Although not a new concept, the PSUP’s approach to engaging government institutions in slum upgrading is taking a step in the right direction. Furthermore, as a large project, smaller organizations are able to play a supporting role in the implementation of more grass-root projects which can help sustain the work the PSUP has done in these informal zones. SDI and UCLGA’s Know Your City project is a perfect fit for this role. Similar to the PSUP, the Know Your City project relies on enumerations and mapping as a means of community upgrading; however, our approach is completely community driven, providing a means of mobilising the population to begin upgrading on their own terms. As the PSUP focuses more of its attention on the capacity building of local and national authorities and collaboration between all institutions, Know Your City uses a bottom-up approach empowering the community and its members to take a more active role in their settlement upgrading. Together these programs will enable the empowerment of both groups allowing for a plethora of ideas to be exchanged and the creation of a strong bond and understanding between the national and local government, along with city planners and other key stakeholders’, and the slum populations.

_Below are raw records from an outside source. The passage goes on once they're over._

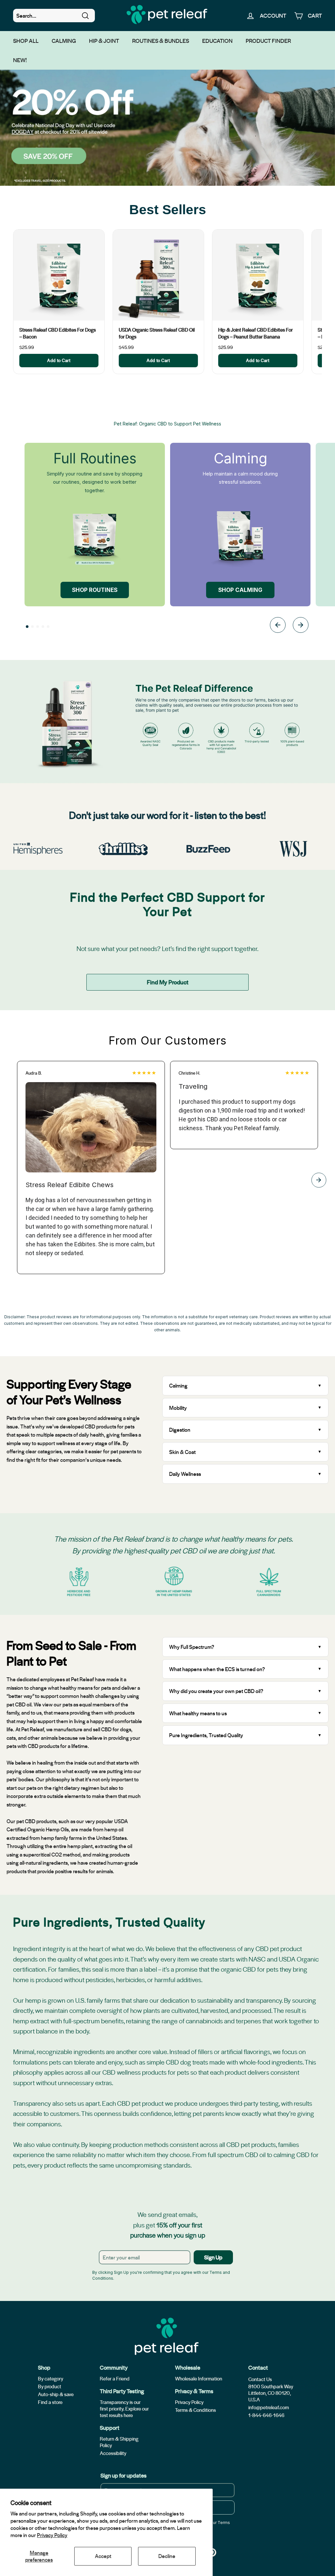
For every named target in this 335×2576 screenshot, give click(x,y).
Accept (103, 2556)
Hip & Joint (104, 40)
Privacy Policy (52, 2535)
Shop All (26, 40)
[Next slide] (300, 626)
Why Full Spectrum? (191, 1647)
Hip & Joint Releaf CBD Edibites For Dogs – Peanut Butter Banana (255, 333)
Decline (166, 2556)
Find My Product (167, 982)
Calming (64, 40)
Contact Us (260, 2379)
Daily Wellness (185, 1474)
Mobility (178, 1407)
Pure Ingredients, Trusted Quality (206, 1735)
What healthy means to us (198, 1713)
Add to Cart (59, 360)
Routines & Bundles (160, 40)
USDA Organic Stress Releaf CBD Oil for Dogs (157, 333)
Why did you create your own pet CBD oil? (216, 1691)
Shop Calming (240, 590)
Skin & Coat (182, 1452)
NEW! (20, 60)
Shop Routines (94, 590)
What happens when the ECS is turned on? (217, 1669)
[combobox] (54, 16)
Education (217, 40)
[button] (27, 626)
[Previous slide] (278, 626)
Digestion (179, 1429)
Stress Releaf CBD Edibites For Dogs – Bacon (57, 333)
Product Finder (268, 40)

Many factors need to be aligned for a project to endure long after its original architects and designers have left it to its own devices. More than sustainable, projects need to be able to evolve and shift to better fit the world’s ever-changing state. Under this understanding, the overall goal is that current upgrading projects will address the problems of today’s developing world so that future projects focusing on this same issue are unnecessary. So the question remains, will the collaborative programs of SDI and UN Habitat lead to less of a need for slum upgrading projects or will we both merely be adding to the plethora of attempted programs that have yet to make a significant impact? Only time will tell but as slum populations take hold of their own upgrading and begin collaborating with local authorities to plan more inclusive cities, the need for external interference in urban development will likely decrease.